Problem description | Copy each line of the records that contains the word "will".

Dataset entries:
────────────────────

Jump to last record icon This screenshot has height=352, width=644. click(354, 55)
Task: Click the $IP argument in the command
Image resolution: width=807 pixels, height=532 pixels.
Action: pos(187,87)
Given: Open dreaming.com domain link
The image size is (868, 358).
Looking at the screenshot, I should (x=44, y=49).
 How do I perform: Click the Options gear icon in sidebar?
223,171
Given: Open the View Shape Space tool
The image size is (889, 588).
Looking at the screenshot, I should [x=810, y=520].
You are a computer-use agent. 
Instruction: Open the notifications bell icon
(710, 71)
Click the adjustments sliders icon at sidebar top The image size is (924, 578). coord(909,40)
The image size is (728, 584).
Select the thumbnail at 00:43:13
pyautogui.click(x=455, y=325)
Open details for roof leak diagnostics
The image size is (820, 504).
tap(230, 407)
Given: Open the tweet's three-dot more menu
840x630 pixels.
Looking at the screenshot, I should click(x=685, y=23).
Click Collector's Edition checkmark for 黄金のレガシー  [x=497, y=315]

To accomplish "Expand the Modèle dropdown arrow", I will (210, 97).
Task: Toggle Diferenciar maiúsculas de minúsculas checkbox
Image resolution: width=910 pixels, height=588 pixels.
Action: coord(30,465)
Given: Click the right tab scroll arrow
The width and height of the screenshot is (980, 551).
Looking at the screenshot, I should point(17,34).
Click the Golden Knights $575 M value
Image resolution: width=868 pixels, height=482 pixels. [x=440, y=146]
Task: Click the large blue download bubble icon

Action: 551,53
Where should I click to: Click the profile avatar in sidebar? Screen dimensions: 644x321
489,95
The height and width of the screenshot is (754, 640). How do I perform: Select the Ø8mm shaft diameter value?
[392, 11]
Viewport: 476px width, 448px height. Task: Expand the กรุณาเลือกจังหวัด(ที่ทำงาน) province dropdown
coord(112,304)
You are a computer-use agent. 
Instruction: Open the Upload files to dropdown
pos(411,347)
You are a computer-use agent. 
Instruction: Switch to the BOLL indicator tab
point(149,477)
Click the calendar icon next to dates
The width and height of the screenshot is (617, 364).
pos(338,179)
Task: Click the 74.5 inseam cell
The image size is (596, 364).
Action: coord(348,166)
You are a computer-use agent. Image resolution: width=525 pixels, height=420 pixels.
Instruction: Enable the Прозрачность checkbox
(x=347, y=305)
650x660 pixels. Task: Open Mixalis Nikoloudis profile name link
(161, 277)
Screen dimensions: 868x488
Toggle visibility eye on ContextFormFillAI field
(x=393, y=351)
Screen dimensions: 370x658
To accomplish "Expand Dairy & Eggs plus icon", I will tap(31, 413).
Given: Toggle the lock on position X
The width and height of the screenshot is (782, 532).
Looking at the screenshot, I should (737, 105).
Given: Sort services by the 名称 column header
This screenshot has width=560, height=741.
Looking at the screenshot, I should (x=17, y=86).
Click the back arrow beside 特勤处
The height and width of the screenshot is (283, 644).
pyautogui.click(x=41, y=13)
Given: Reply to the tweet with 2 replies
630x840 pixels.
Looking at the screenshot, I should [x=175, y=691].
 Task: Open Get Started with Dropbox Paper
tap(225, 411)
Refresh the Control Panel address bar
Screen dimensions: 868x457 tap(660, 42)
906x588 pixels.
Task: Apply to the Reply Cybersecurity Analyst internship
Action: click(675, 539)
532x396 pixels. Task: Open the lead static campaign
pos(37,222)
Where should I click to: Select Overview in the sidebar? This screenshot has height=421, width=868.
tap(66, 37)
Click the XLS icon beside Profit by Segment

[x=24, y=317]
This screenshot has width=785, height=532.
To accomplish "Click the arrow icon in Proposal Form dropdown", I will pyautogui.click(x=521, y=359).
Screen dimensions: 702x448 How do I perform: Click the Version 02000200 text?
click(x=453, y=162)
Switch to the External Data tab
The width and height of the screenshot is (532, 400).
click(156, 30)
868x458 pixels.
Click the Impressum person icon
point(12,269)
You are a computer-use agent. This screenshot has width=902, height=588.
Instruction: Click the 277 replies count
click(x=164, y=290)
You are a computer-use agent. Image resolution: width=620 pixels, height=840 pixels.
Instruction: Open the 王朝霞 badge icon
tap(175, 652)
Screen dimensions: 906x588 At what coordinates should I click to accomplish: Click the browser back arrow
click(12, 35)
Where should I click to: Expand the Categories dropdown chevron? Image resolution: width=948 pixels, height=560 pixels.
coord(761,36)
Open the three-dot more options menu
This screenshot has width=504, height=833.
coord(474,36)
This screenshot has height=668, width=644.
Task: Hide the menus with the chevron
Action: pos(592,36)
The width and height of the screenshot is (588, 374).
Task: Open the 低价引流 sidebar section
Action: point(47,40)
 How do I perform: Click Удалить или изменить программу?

────────────────────

Written solution |
To accomplish "Expand the Modèle dropdown arrow", I will (210, 97).
To accomplish "Expand Dairy & Eggs plus icon", I will tap(31, 413).
To accomplish "Click the arrow icon in Proposal Form dropdown", I will pyautogui.click(x=521, y=359).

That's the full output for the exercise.